Schema.org is an initiative to create common structured data schemas. In order to promote reuse we have deliberately used the Text and PostalAddress type names within our Store entity. Other existing standards such as Open311 (for civic issue tracking) or Datex II (for transport systems) can also be used, but the point is to check for the existence of the same attribute on existing data models and reuse it.

Use camel case syntax for attribute names

The streetAddress, addressRegion, addressLocality and postalCode are all examples of attributes using camel casing

Location information should be defined using address and location attributes

  • We have used an address attribute for civic locations as per schema.org
  • We have used a location attribute for geographical coordinates.

Use GeoJSON for codifying geospatial properties

GeoJSON is an open standard format designed for representing simple geographical features. The location attribute has been encoded as a geoJSON Point location.

Attribute Metadata

Metadata is "data about data", it is additionl data used to describe properties of the attribute value itself like accuracy, provider, or a timestamp. Several built-in metadata attribute already exist and these names are reserved

  • dateCreated (type: DateTime): attribute creation date as an ISO 8601 string.
  • dateModified (type: DateTime): attribute modification date as an ISO 8601 string.
  • previousValue (type: any): only in notifications. The value of this
  • actionType (type: Text): only in notifications.
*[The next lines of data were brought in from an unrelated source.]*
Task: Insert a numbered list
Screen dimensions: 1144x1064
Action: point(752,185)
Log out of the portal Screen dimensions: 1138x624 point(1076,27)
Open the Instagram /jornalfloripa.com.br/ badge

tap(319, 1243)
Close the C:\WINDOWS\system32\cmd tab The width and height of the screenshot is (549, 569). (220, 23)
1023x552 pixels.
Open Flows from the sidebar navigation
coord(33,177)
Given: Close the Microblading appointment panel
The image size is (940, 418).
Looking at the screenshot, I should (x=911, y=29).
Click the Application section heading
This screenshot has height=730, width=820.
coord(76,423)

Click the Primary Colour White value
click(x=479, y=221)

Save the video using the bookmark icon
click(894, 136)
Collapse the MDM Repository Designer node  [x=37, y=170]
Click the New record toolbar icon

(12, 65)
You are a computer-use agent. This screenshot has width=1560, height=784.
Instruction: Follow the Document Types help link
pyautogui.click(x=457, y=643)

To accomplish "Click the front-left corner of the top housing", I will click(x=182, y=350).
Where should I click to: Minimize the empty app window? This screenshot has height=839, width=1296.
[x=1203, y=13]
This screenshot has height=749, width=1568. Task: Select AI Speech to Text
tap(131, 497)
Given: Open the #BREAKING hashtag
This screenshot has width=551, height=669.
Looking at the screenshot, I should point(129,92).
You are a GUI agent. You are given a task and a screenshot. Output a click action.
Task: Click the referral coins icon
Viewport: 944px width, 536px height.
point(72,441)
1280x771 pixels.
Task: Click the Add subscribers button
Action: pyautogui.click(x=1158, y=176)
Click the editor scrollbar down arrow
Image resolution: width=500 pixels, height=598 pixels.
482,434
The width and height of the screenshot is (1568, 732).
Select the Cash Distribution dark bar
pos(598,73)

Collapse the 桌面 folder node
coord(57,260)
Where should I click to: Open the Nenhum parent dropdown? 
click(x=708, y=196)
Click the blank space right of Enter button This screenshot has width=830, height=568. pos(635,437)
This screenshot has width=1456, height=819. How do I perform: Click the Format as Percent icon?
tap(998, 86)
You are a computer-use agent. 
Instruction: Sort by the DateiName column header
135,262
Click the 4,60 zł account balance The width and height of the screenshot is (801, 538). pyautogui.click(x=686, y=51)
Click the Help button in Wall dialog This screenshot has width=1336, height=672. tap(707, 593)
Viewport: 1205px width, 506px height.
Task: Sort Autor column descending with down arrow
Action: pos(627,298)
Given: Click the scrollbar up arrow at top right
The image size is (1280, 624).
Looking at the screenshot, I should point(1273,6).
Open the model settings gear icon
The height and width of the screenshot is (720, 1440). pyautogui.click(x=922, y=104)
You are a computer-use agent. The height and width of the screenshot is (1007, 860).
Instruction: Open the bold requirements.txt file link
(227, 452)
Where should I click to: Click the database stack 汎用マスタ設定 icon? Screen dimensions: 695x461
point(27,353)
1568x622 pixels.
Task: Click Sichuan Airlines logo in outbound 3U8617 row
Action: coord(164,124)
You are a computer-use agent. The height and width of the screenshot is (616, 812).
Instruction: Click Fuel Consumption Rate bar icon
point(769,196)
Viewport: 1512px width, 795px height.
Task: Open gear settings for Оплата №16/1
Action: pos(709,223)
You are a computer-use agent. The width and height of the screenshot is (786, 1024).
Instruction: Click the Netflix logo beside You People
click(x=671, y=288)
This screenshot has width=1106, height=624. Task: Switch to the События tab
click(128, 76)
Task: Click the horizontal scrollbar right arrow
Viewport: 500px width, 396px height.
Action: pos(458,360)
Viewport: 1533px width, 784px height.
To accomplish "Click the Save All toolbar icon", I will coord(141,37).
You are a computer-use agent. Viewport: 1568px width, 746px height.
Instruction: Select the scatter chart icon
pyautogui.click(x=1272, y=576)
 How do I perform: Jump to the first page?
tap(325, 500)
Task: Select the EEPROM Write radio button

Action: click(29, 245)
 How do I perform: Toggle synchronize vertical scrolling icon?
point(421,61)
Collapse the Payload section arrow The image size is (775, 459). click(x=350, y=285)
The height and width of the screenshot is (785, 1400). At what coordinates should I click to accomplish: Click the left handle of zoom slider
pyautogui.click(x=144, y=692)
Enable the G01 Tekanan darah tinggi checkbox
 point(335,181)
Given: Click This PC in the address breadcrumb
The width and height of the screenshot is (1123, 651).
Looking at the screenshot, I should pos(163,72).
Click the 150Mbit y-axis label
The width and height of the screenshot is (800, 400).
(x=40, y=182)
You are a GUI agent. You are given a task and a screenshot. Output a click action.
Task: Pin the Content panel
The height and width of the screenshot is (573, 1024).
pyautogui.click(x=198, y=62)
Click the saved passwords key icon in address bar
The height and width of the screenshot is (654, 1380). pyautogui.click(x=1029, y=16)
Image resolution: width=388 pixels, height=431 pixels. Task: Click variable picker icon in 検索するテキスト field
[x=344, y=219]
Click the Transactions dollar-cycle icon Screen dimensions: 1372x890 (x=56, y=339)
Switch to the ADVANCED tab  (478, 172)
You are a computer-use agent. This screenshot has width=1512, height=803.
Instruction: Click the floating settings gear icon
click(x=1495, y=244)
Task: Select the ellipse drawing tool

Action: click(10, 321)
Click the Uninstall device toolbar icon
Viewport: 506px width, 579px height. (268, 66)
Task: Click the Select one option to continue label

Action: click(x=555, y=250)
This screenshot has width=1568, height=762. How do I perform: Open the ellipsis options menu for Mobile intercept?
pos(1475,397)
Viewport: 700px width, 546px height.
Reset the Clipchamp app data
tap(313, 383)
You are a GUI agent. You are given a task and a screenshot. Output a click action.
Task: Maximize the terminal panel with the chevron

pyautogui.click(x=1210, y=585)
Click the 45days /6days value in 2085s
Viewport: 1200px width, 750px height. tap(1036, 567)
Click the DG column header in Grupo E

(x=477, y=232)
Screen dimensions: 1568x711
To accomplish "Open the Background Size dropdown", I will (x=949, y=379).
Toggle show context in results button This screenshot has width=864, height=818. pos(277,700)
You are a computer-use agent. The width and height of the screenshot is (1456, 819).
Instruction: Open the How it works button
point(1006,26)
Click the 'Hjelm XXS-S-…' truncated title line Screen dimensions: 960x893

One element of metadata can be found within the address attribute. a verified flag indicates whether the address has been confirmed.

Querying Context Data

A consuming application can now request context data by making HTTP requests to the Orion Context Broker. The existing NGSI interface enables us to make complex queries and filter results.

At the moment, for the store finder demo all the context data is being added directly via HTTP requests, however in a more complex smart solution, the Orion Context Broker will also retrieve context directly from attached sensors associated to each entity.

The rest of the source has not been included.